O curador e historiador de arte ressalva que aquilo que hoje conhecemos da catedral Notre-Dame é na realidade um conjunto de várias intervenções e alterações que foram acontecendo ao longo do tempo. A mais significante data ao século XIX, pelos arquitectos Eugene Viollet-le-Duc e Jean-Baptiste-Antoine Lassus. “Em meados do século XIX, a técnica e política de reconstrução do monumento destruído era de reconstruir à luz da época actual”, consequências dos efeitos de destruição da Revolução Francesa.

“Gostando os franceses de grandes discussões, vai daqui nascer uma grande polémica”, acredita o adido cultural. “França tem um orgulho imenso no seu património. Temos o exemplo de catedrais na Alemanha que foram reconstruídas sem olhar para o projecto original. Não sei como será o caso francês.”

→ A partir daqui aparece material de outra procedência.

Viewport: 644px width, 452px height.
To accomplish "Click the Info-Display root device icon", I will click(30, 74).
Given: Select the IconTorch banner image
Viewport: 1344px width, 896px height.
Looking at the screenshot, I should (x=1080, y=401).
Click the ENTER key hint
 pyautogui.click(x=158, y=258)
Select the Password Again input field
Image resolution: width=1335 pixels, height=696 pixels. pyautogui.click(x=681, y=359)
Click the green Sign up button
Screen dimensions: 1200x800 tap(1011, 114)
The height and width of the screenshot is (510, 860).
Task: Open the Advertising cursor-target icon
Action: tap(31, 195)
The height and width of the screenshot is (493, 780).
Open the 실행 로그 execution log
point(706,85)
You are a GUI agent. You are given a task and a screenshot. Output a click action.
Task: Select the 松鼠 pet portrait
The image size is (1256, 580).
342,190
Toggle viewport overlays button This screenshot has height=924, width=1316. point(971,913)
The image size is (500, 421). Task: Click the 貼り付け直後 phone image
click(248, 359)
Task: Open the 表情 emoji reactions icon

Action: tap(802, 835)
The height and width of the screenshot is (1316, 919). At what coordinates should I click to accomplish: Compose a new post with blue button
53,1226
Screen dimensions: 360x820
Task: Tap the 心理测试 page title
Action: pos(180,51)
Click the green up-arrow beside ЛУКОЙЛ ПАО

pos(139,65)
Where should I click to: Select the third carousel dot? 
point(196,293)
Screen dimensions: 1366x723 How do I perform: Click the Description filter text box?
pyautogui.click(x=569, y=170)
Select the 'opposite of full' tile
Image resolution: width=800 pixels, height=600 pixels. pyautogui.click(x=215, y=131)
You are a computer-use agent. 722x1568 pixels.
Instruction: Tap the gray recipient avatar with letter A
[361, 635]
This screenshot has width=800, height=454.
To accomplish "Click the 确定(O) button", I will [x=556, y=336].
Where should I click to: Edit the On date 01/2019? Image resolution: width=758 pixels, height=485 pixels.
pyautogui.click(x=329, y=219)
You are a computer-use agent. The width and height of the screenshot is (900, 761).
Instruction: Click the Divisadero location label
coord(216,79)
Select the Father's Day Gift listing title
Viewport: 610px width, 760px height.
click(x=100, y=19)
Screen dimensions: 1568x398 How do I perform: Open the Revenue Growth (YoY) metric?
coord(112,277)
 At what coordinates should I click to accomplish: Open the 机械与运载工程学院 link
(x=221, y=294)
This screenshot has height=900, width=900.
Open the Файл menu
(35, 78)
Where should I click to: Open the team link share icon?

“Eu acredito que a História tem de ser vivida em camadas. Quando ardia uma igreja do século XIII no século XIV, ninguém ia reconstruir a igreja como ela era. E é por isso que vemos monumentos com estilos diferentes”, disse ao PÚBLICO.

O conselheiro cultural da embaixada de Portugal em Paris admite que em França o cenário possa ser influenciado pelo “poder público e pelo povo”, e que por isso “provavelmente seja reconstruída como o original”. Ainda assim, “será muito diferente da catedral descrita por Victor Hugo, autor da obra Notre-Dame de Paris (1831).

Foi justamente o sucesso do livro que aumentou o número de visitas do monumento e o tornou internacionalmente conhecido, impulsionando a sua recuperação, apenas amplificada com a adaptação para o filme de animação da Disney, O Corcunda de Notre-Dame (1996), aponta o especialista.